**BRIEF:** Rewrite the entries from the line with "Task: View the reviewer's 14 reviews" to the line with "Activate the Hand", substituting "How can I do" for "How do I perform" and leaving everything else unchanged.

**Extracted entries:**

[BEGIN]

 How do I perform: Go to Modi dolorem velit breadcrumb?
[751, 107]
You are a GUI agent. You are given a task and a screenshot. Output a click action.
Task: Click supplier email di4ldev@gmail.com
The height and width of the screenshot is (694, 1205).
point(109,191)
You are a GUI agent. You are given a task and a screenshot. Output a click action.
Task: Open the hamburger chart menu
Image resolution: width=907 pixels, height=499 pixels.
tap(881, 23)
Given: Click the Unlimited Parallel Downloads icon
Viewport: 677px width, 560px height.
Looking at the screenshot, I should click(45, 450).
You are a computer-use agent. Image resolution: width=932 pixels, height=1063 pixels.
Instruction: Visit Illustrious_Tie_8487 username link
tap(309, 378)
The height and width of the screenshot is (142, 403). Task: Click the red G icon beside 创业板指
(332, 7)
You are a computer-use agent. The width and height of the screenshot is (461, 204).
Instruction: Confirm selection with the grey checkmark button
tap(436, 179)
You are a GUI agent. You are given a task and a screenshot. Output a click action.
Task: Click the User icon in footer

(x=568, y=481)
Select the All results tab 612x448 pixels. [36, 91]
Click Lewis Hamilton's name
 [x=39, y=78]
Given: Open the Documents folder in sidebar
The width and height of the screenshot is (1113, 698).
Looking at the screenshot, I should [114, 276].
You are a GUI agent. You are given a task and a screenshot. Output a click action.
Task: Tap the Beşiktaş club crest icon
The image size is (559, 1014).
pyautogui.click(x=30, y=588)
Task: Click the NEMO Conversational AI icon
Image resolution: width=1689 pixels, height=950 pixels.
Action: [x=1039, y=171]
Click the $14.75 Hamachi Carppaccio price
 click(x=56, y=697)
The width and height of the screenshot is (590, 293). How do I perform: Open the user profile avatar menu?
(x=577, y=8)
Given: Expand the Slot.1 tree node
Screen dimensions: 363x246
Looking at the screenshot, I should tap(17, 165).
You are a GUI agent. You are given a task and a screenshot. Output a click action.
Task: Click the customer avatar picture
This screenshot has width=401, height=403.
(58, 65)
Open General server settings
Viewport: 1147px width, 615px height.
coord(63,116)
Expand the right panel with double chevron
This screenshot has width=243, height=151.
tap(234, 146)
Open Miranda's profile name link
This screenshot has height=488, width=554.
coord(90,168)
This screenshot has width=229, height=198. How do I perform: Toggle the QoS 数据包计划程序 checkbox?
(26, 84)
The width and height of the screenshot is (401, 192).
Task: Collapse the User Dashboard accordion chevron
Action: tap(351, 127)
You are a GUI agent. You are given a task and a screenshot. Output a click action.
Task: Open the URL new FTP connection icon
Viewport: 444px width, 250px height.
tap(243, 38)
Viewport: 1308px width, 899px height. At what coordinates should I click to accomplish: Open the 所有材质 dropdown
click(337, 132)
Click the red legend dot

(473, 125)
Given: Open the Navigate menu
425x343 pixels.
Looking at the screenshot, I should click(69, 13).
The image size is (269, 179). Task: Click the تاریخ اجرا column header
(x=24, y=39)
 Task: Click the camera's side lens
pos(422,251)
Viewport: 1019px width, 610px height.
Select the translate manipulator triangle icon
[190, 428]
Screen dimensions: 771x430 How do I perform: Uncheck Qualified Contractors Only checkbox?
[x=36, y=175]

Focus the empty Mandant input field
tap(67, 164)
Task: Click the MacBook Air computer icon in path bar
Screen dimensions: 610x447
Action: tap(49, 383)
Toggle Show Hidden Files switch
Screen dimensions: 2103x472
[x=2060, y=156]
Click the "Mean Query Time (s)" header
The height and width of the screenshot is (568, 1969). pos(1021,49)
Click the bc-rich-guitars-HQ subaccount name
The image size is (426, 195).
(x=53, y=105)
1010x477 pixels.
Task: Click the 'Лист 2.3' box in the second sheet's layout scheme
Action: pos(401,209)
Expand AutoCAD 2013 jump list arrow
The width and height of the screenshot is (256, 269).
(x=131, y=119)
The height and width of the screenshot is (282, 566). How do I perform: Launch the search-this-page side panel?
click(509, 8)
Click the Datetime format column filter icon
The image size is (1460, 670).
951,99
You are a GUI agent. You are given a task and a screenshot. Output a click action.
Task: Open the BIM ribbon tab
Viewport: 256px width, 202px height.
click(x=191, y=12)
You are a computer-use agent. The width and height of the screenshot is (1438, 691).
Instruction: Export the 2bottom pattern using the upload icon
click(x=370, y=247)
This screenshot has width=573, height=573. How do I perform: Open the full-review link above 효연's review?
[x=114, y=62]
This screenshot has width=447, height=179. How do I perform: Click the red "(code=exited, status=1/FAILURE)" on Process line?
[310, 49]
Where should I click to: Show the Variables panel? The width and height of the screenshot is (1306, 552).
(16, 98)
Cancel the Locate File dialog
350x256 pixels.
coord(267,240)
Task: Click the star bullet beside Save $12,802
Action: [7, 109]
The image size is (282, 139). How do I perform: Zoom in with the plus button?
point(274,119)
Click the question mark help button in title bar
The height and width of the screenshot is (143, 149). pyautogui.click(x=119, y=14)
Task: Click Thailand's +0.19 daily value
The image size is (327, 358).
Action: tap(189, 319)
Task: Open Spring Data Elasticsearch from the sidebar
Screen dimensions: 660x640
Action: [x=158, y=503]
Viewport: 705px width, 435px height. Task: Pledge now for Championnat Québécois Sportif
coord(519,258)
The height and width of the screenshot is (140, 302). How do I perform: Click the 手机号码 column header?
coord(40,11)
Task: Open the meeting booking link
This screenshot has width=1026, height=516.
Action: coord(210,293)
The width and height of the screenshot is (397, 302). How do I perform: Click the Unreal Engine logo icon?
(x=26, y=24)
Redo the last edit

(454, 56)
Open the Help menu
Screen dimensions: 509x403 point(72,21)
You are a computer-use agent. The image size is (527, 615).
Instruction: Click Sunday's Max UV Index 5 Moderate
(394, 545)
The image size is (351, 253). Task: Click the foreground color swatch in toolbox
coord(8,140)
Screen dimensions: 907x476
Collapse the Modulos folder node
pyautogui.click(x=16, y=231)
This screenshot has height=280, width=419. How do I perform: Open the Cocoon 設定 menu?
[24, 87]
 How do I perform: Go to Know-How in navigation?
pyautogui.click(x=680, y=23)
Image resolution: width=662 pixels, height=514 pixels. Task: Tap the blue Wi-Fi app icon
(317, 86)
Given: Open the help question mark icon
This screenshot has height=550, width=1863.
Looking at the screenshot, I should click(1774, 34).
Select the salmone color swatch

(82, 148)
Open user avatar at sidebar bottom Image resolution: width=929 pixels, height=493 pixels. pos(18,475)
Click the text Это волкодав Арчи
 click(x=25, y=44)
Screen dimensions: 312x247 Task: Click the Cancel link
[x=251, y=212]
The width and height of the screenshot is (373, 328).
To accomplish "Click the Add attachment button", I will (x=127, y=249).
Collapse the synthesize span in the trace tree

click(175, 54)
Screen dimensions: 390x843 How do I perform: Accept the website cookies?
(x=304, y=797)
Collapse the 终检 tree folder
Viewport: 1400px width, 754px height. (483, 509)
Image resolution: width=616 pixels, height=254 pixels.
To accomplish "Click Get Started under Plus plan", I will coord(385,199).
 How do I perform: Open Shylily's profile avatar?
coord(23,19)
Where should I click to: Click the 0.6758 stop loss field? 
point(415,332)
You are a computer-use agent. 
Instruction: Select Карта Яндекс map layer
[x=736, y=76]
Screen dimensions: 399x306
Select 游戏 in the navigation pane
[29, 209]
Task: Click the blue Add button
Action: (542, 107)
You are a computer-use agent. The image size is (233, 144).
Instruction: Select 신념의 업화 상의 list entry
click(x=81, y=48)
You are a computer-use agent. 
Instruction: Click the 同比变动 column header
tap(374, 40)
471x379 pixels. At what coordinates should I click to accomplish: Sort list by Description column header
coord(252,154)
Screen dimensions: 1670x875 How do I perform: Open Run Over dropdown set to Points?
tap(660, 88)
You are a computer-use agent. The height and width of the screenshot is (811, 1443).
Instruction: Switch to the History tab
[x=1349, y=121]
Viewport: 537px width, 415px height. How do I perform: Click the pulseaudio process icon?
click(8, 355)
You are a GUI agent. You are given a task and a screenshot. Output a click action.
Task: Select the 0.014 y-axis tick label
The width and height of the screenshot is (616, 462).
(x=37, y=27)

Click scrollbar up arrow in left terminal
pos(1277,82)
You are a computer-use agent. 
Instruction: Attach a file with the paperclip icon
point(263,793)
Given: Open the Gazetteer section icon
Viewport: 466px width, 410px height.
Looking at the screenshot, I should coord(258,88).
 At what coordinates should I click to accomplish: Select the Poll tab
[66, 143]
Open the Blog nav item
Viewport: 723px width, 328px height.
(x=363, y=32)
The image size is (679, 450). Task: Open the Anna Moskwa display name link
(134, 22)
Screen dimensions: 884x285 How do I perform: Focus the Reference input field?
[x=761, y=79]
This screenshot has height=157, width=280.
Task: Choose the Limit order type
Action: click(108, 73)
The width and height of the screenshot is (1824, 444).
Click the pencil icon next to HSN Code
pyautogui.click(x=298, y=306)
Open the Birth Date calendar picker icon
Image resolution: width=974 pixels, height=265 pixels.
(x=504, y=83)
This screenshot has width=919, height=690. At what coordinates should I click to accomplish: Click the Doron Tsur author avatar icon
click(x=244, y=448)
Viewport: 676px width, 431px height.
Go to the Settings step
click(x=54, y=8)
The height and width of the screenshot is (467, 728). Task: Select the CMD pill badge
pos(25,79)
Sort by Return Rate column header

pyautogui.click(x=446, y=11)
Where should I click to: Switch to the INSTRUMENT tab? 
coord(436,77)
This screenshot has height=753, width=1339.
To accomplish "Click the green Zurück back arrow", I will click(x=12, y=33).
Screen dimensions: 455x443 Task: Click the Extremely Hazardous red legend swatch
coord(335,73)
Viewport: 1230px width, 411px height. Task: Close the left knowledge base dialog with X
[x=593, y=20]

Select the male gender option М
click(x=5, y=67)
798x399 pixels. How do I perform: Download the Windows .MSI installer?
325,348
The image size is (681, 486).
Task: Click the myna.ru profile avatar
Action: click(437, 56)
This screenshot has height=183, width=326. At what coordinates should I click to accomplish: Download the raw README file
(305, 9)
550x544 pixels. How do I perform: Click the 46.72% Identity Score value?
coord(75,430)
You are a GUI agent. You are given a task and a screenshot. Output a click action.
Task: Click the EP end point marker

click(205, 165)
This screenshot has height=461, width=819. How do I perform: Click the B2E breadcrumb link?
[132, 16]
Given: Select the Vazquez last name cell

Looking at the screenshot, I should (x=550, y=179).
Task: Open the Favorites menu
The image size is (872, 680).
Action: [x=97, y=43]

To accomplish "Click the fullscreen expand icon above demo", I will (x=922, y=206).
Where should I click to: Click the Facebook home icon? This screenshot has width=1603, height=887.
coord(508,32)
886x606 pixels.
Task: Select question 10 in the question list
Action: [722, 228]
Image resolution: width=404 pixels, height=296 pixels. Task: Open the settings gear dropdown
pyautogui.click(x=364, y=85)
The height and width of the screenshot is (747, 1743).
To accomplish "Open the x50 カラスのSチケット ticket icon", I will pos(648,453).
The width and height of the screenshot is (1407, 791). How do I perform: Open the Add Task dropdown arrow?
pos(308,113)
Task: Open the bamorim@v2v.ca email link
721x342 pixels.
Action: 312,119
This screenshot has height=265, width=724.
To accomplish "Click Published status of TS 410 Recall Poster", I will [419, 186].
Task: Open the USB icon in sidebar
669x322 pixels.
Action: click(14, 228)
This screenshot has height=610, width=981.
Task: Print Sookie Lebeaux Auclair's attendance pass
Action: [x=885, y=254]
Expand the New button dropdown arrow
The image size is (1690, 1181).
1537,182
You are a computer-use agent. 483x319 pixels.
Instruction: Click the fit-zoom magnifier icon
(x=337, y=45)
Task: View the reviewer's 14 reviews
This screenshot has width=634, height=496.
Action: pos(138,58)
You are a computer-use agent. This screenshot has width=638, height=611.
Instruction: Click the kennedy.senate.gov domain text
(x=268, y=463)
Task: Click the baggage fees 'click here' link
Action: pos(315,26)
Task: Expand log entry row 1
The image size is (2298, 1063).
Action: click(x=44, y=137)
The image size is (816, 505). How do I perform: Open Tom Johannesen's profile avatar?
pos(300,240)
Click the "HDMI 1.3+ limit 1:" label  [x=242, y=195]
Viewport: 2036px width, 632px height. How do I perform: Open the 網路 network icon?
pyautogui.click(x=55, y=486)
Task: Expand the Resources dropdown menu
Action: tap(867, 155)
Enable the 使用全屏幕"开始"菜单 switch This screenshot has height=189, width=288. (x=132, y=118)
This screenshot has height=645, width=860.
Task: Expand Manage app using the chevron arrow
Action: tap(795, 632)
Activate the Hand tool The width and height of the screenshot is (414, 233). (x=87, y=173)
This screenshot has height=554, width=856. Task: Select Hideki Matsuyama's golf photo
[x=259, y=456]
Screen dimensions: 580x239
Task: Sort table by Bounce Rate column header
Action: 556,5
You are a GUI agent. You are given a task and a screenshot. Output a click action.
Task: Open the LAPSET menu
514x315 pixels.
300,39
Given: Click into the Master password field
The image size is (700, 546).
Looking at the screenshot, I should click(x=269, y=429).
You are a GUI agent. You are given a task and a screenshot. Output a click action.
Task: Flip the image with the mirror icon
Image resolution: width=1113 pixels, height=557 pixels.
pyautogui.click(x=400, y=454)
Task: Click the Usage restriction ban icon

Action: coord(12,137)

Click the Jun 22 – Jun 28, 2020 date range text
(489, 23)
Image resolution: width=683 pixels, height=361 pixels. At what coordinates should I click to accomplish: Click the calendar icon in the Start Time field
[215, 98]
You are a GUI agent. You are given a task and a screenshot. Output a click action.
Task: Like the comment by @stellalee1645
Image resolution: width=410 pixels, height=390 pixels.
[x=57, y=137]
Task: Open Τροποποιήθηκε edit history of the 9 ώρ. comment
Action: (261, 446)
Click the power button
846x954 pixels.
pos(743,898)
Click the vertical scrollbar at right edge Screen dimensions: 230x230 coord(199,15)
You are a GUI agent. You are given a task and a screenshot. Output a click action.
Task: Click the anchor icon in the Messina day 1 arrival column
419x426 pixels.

[END]

**COMPLETED TASK:**
Task: View the reviewer's 14 reviews
This screenshot has width=634, height=496.
Action: pos(138,58)
You are a computer-use agent. This screenshot has width=638, height=611.
Instruction: Click the kennedy.senate.gov domain text
(x=268, y=463)
Task: Click the baggage fees 'click here' link
Action: pos(315,26)
Task: Expand log entry row 1
The image size is (2298, 1063).
Action: click(x=44, y=137)
The image size is (816, 505). How can I do: Open Tom Johannesen's profile avatar?
pos(300,240)
Click the "HDMI 1.3+ limit 1:" label  [x=242, y=195]
Viewport: 2036px width, 632px height. How can I do: Open the 網路 network icon?
pyautogui.click(x=55, y=486)
Task: Expand the Resources dropdown menu
Action: tap(867, 155)
Enable the 使用全屏幕"开始"菜单 switch This screenshot has height=189, width=288. (x=132, y=118)
This screenshot has height=645, width=860.
Task: Expand Manage app using the chevron arrow
Action: tap(795, 632)
Activate the Hand tool The width and height of the screenshot is (414, 233). (x=87, y=173)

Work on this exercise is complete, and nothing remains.